= 2020 Ivorian protests =

Anti-government protests in Ivory Coast

The 2020 Ivorian protests were a series of massive rioting and increasingly violent street demonstrations adding to the growing massive street protests and civil disorder sweeping Ivory Coast. The protests were against the results and the re-run of president Alassane Ouattara. These protests were major anti-government opposition protests, and consisted of supporters of opposition protests in Abidjan and other cities in support of democratic reforms. Protesters used nonviolent tactics but met with intense violence back from the riot police.

==Background==
The protests surrounded president's Alassane Ouattara bid for a third term in running for the 2020 Ivorian presidential election, which reignited weeks of violent demonstrations that left six dead. As the popular uprising intensified, the government began to ignore and target opposition members and opposition supporters, calling them criminals and targeting a violent crackdown on the demonstrators and even burning the homes of opposition member participating in the 31 October elections.

==Protests==
Pro-democracy riots first began as strikes in March and April, against lockdown in Cote d’Ivoire as a result of the COVID-19 pandemic. Anti-Alassane Ouattara protests rocked the country, mainly the Christian south, sparking fears of a civil war. Thousands rallied on 12–21 September in Abidjan, which is where all the protests began and were taking place.

After the civil unrest and opposition protests, the government crackdown became severe, with at least 85 killed in the protest movement altogether. Protesters gathered and called for free elections and the resignation of president Alassane Ouattara. The violence that marred the nation was one of the largest opposition demonstrations and bloodiest actions since the 2010-2011 Ivorian crisis.

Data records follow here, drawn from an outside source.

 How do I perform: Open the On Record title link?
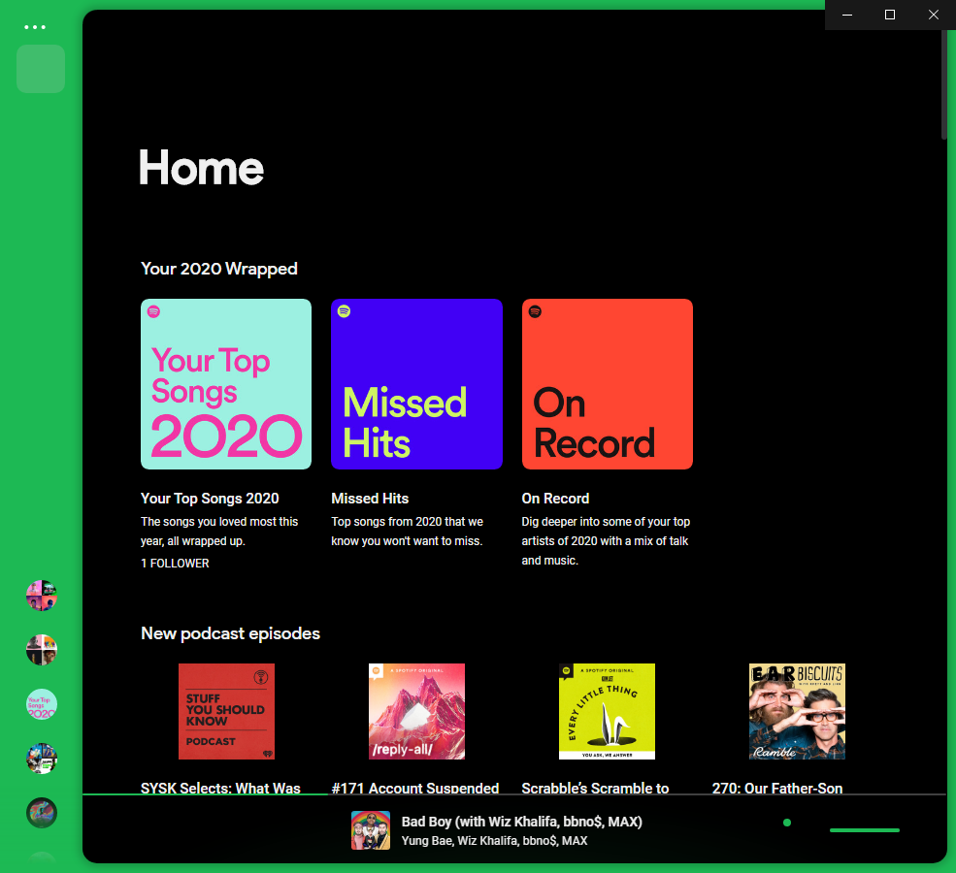pyautogui.click(x=555, y=498)
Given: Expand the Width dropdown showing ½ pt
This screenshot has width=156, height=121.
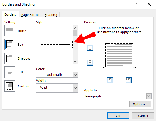Looking at the screenshot, I should (57, 88).
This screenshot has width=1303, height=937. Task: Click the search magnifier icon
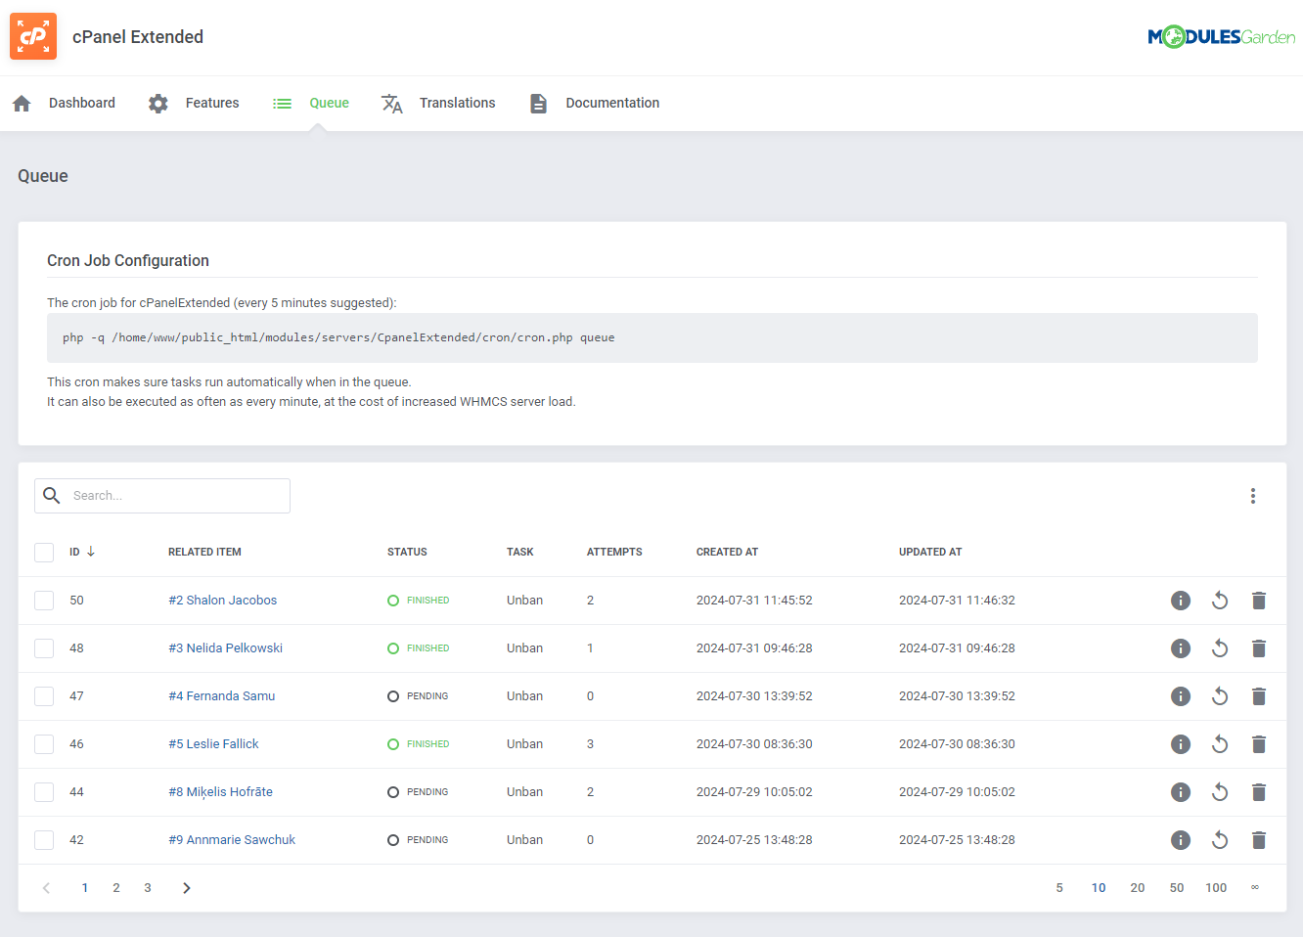coord(52,495)
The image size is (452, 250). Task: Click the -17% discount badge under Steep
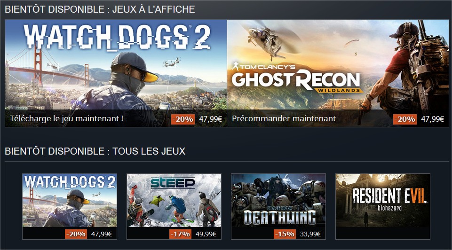tap(180, 234)
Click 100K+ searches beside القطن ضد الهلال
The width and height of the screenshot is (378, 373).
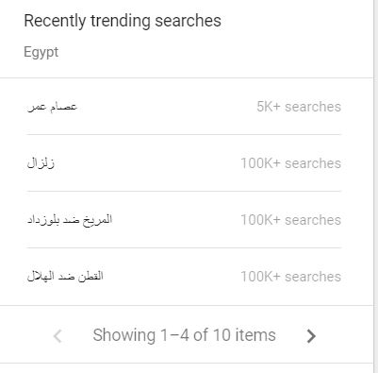click(x=290, y=277)
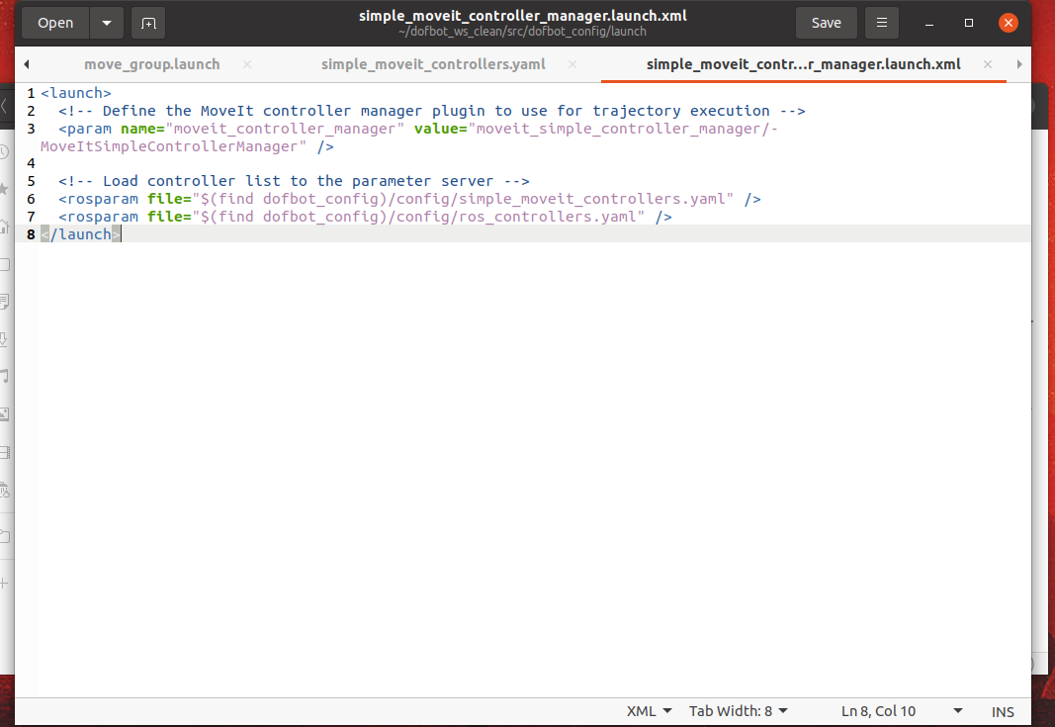Expand the recent files dropdown arrow beside Open

click(x=106, y=23)
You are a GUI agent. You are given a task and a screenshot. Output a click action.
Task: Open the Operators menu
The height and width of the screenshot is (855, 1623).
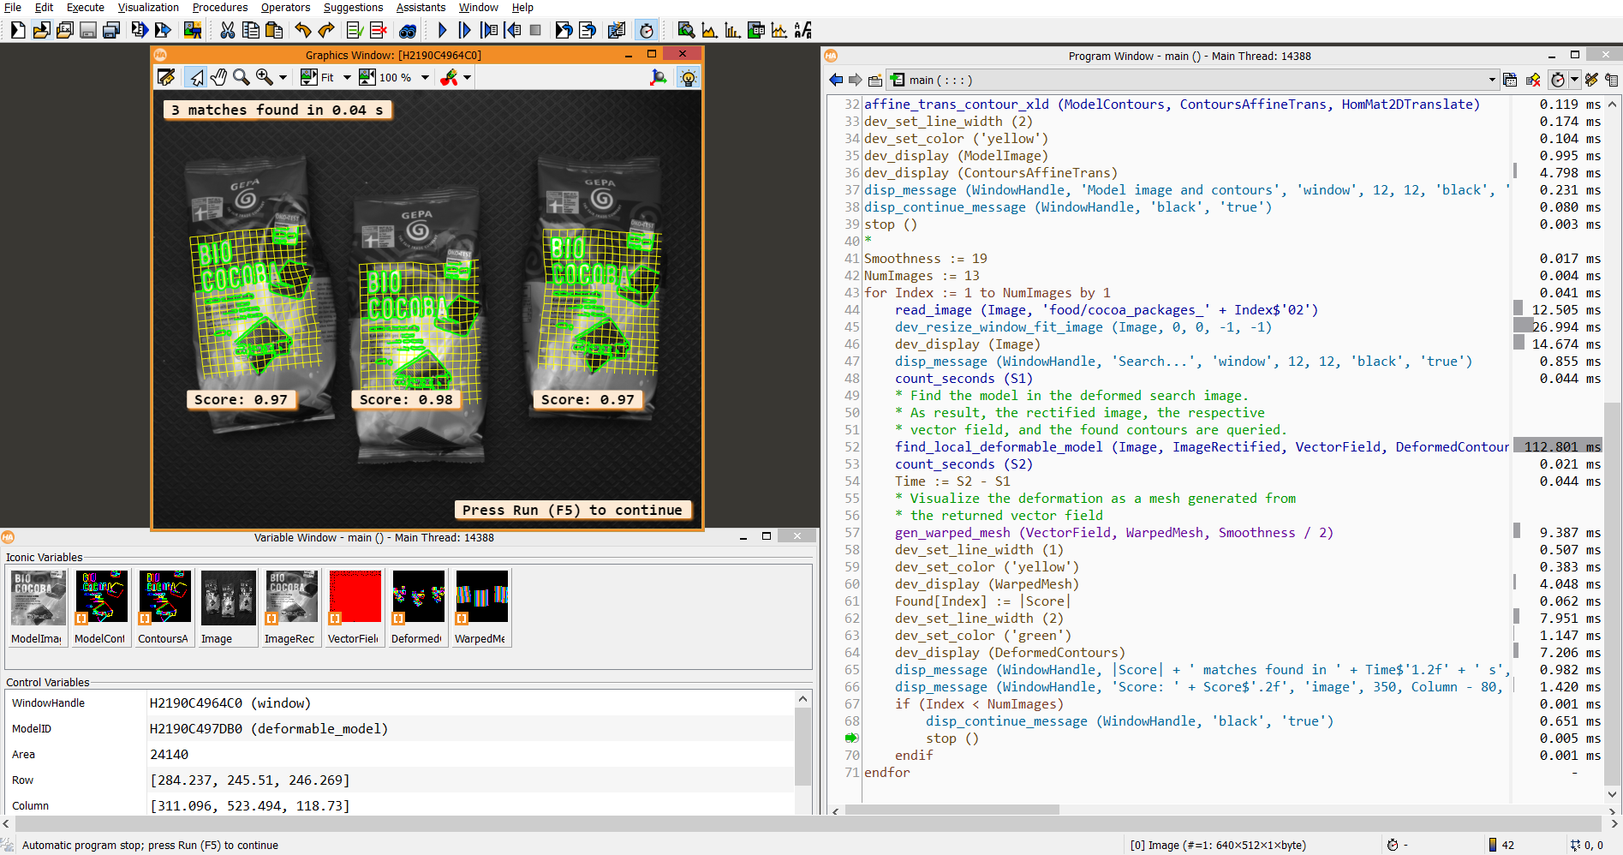[x=285, y=8]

Hundreds of thousands took to the streets in popular civil disobedience in October, before the 2020 Ivorian presidential election. Election protests erupted and bloody crackdowns and vigilante mob attacks were carried out against protesters as the opposition called on strikes to be held nationwide after the results of the election were announced. After 5 days of violent clashes and intense remonstrances, 30+ protesters were killed. Protests ceased shortly thereafter.